Research is currently underway in Duchenne muscular dystrophy (skeletal muscle and heart function), spinal muscular atrophies (SMA), limb girdle muscular dystrophies and myotubular myopathies. Genethon is especially concentrating its efforts on developing modes of administration that ensure easy and effective distribution of the therapeutic gene-drug to a wide range of muscles, as well as on large-scale bioproduction of AAV (adeno-associated virus) vectors.
Genetic eye disorders usually result in severe visual impairment and often occur during infancy. They are a target of choice for gene therapy given the small size of the treatment site and its immune-privileged nature. Through its Ocular Gene Therapy network, Genethon is currently researching pathologies such as Leber’s Hereditary Optic Neuropathy, Leber’s Amaurosis and pigmentary retinopathy due to Bardet-Biedl Syndrome.

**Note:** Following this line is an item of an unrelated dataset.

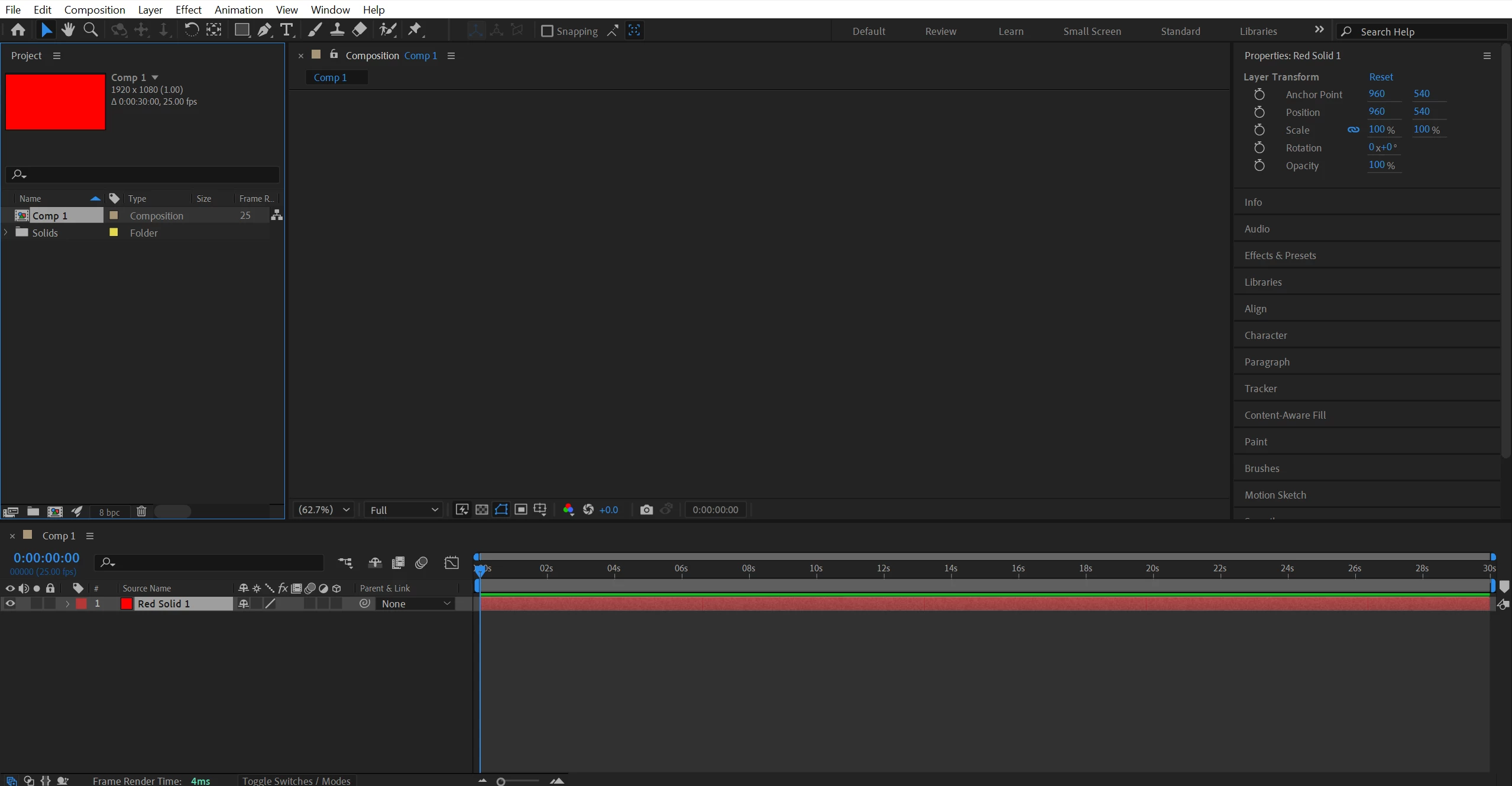Open the Full resolution dropdown
The width and height of the screenshot is (1512, 786).
(x=404, y=510)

The transplantation of hematopoietic stem cells genetically modified by gene transfer has proven its worth in the treatment of X-linked Severe Combined Immunodeficiency (X-SCID) and adenosine deaminase deficiency SCID (ADA-SCID). Genethon is broadening this approach still further, by targeting other immune and blood-related pathologies such as Wiskott-Aldrich Syndrome (WAS), chronic granulomatous disease (CGD), radiosensitive severe combined immunodeficiency (Artemis deficiency) and Fanconi anemia.
Other pathologies being researched include Crigler-Najjar Syndrome (a liver disease) and junctional epidermolysis bullosa (a skin disorder). The treatments being developed for these conditions are based on AAV (adeno-associated virus) and lentiviral systems.